▶ [WHAT NEEDS TO BE DONE] Show each line from the listing that includes the word "Collapse".

---- RECORDS SHOWN

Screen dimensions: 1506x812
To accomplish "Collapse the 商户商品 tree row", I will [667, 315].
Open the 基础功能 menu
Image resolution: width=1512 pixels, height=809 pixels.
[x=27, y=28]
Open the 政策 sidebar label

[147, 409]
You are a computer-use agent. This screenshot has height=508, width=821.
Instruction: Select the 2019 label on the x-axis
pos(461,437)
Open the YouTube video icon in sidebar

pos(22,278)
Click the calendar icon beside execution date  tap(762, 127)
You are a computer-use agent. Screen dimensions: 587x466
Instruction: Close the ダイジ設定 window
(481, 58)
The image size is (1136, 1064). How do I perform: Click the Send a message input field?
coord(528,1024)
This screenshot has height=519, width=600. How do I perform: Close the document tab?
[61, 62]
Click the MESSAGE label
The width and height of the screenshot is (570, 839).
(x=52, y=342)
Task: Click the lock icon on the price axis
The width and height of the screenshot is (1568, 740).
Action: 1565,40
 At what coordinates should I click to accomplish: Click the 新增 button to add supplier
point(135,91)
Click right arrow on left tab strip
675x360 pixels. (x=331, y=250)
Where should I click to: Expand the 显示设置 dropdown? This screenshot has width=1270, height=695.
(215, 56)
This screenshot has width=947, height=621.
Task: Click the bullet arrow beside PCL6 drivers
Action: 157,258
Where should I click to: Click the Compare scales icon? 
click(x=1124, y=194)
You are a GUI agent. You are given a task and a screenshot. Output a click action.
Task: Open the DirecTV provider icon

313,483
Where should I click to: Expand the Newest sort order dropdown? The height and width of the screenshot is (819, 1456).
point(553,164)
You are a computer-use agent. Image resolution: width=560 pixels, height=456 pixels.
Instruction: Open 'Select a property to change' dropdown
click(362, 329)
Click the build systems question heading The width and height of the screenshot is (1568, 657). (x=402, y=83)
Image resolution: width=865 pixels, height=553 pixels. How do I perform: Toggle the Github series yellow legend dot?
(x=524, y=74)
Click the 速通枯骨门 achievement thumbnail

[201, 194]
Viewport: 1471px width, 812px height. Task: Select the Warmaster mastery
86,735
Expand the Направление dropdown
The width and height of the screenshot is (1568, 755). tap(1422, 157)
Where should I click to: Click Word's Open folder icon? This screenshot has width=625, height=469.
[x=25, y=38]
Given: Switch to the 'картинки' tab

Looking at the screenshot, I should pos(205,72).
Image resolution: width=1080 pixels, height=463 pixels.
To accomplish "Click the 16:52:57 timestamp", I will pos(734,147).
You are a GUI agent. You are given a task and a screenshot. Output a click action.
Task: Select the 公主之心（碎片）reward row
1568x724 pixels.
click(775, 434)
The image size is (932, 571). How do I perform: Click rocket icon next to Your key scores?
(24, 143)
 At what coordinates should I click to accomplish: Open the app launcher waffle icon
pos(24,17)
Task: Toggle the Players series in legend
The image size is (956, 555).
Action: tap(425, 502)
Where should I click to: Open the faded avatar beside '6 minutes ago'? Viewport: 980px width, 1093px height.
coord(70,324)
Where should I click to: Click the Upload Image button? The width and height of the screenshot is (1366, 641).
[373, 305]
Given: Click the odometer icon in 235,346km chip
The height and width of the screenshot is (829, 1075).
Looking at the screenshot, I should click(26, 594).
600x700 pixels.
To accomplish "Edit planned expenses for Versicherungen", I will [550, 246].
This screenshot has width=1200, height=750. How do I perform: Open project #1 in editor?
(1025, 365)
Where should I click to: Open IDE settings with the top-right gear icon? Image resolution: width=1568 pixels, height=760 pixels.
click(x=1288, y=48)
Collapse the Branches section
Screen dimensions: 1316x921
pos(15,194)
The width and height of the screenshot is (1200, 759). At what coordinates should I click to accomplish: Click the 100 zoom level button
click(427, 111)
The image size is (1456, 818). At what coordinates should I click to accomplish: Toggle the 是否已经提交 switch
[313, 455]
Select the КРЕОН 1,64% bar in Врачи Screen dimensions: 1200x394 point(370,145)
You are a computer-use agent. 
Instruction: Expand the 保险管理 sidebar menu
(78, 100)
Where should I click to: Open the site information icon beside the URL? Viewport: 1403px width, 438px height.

--------

▶ [EXERCISE RESULT]
To accomplish "Collapse the 商户商品 tree row", I will [667, 315].
Collapse the Branches section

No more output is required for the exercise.